In the above example, target is configured as localhost:8002. Based on the network environment in which FL server and clients are deployed, users need to ensure DNS is configured correctly so clients can find the server by the server’s name. Another way for the name resolution without DNS is to edit the client’s /etc/hosts file. Before starting clients, add the host IP address and its name in /etc/hosts file. The following is one example:

127.0.0.1   localhost
::1 localhost ip6-localhost ip6-loopback
fe00::0     ip6-localnet
ff00::0     ip6-mcastprefix
ff02::1     ip6-allnodes
ff02::2     ip6-allrouters
172.18.0.2  c96cc6ba74ab

# Add the following for IP and name of FL server
10.110.11.22 fedserver

When launching the FL server docker with docker run, users also need to expose the port via the -p option.

How to run Clara federated learning model training

The commands to start the FL model training are: server_train.sh (from the server machine) and client_train.sh (from the client machine).

There are two options to start the federated learning server, training from scratch, or starting from a previously trained model.
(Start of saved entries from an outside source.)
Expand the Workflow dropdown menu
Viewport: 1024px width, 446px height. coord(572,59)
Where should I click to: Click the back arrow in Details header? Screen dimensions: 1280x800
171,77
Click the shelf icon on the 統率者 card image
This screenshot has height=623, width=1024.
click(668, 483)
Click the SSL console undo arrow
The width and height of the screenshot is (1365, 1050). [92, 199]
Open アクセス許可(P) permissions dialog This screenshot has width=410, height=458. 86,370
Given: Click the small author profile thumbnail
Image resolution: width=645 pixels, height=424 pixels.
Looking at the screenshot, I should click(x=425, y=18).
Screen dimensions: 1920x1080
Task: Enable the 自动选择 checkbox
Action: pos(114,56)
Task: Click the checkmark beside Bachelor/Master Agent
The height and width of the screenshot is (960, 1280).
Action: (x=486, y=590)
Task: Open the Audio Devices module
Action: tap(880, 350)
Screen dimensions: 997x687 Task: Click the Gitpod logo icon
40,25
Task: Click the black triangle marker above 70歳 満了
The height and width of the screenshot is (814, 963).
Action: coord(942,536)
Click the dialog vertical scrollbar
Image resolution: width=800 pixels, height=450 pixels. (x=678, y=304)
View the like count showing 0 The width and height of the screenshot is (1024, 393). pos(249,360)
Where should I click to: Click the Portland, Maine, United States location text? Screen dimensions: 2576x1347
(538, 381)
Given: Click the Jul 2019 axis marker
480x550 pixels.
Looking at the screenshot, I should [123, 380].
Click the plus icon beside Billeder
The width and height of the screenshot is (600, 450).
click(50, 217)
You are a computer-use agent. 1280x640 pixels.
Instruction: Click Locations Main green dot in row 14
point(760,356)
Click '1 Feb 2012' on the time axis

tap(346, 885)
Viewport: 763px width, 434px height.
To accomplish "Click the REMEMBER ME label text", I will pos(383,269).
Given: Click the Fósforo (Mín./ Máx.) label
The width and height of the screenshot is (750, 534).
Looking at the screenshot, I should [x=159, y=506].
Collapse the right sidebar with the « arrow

By adding the option “MMAR_CKPT=$MMAR_ROOT/models/FL_global_model.ckpt” in the command line, the FL server will start FL training using the pre-trained model “FL_global_model.ckpt”. Without this option, the FL server will start the training from scratch.

Example (training from scratch)

server_train.sh:

python3 -u  -m nvmidl.apps.fed_learn.server.fed_aggregate \
    -m $MMAR_ROOT \
    -c $CONFIG_FILE \
    -e $ENVIRONMENT_FILE \
    -s $SERVER_FILE \
    --set \
    secure_train=true

env_server.json:

{
    "PROCESSING_TASK": "segmentation",
    "MMAR_CKPT_DIR": "models"
}

Example (starting from previously trained model)

server_train.sh:

python3 -u  -m nvmidl.apps.fed_learn.server.fed_aggregate \
    -m $MMAR_ROOT \
    -c $CONFIG_FILE \
    -e $ENVIRONMENT_FILE \
    -s $SERVER_FILE \
    --set \
    MMAR_CKPT=$MMAR_ROOT/models/FL_global_model.ckpt \
    secure_train=true

env_server.json:

{
    "MMAR_CKPT": "FL_global_model.ckpt",
    "PROCESSING_TASK": "segmentation",
    "MMAR_CKPT_DIR": "models"
}

Note

To train from scratch, make sure that “MMAR_CKPT” is not set to a pre-existing checkpoint both in the command to launch training as well as any environment files.

The sequence of starting the federated learning model training is to start the server first, then start the client to join the FL training. The client requires the service to be available during the start up for login and getting the FL token. The server side prints out the status of how many clients have joined the FL training and the FL token each client has been issued.

The following case is not yet supported with federated learning:

  • Federated learning client training with multi-gpu

  • Very rarely, FL training clients may not exit gracefully after the training is successfully finished. You can use CTR-C to shutdown the FL client, or kill the FL client process.

This will not affect any model training results and the trained model checkpoint will be saved correctly.